Thursday, 25 May 2017

Now Down Here - Aren't We So Lucky?



Up there it's not enough to be sheepwrecked; for the last week or so the agri-environment regime in the grassy wasteland has had to be supplemented with a strong dose of cow-blighting. Now the crop&crappers have come down to the so-called "heathland" partition  of what the managers choose to call a 'nature reserve'. As we all know by now,  the site is only dressed up with that and other imaginative designations to help it qualify for the aforementioned agri-environment schemes and their handsome fundings. What they call it with the miserable beasts that have to accompany it serve no useful purpose not even achieving what was originally claimed.
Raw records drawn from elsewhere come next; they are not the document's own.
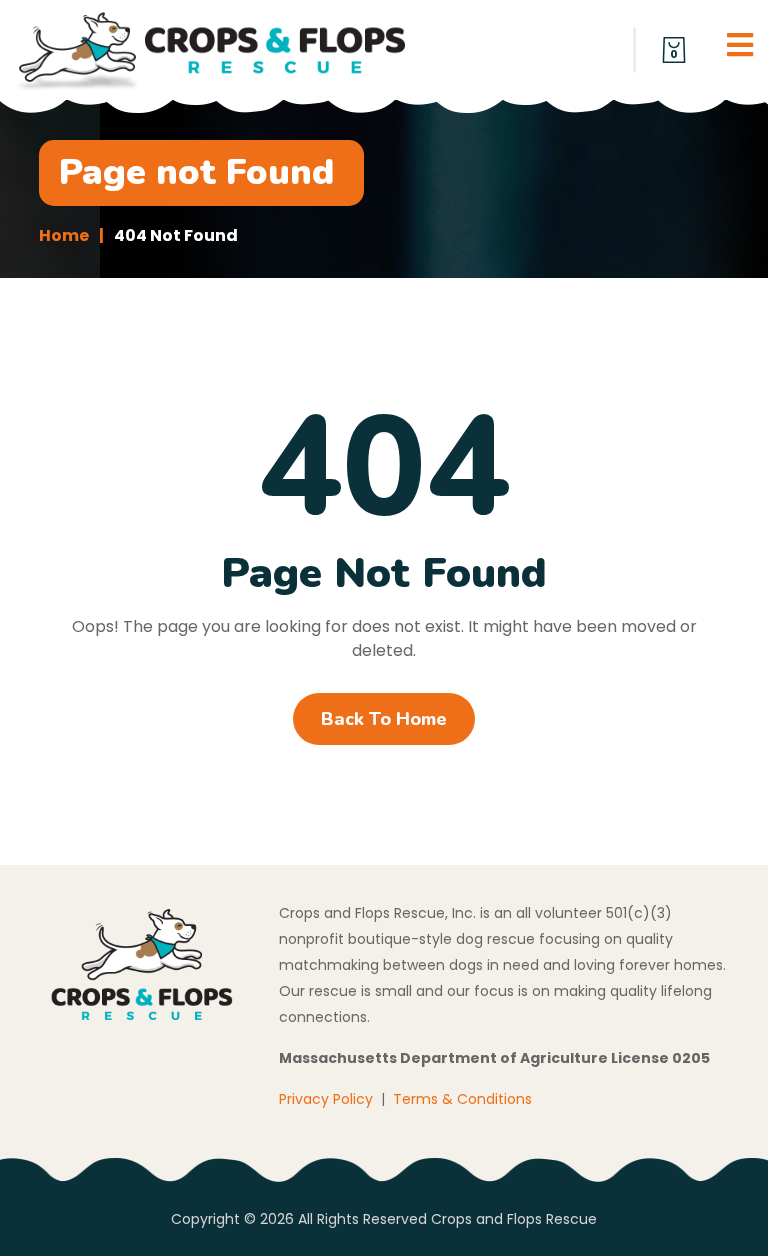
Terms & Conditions (462, 1099)
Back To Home (384, 719)
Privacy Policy (326, 1099)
I remember a poor effort being made at a meeting trying to persuade us apparently ignorant townies why it was so important for the land to have cows on it (otherwise they implied it would self-destruct). A slide was projected showing a cow chewing on some birch leaves. What heroes.
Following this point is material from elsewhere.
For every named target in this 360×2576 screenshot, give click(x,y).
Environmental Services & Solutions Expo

The facts do not need presentation. We can see for ourselves. Sheep and cows are boring and dirty and they turn natural beauty into something unnattractive and often insalubrious. Only those who cannot see will dispute that. The wilful blindness is evident in various strenuous efforts made and occasionally seen on BBC programmes. Sponsored by farming and game industry organisations people travel the usual talks circuits to promote the view that a landscape without sheep and cattle would be an utter disaster. The same happens with grouse and other game birds. Pheasants are aliens and Grouse another boring birds carrying a heavy responsibility for the scenic tedium of our uplands.

Meanwhile, as the bovine visitors take over, heads down cropping and crapping the grass, our natural wild deer are browsing among the fresh leaves of Birch and Rowan.




They are beautifully clean, unintrusive and they have a lively alert air not seen on farm animals. One young stag is particularly frisky. And their coats have shed the excess winter layers revealing why they are called red deer.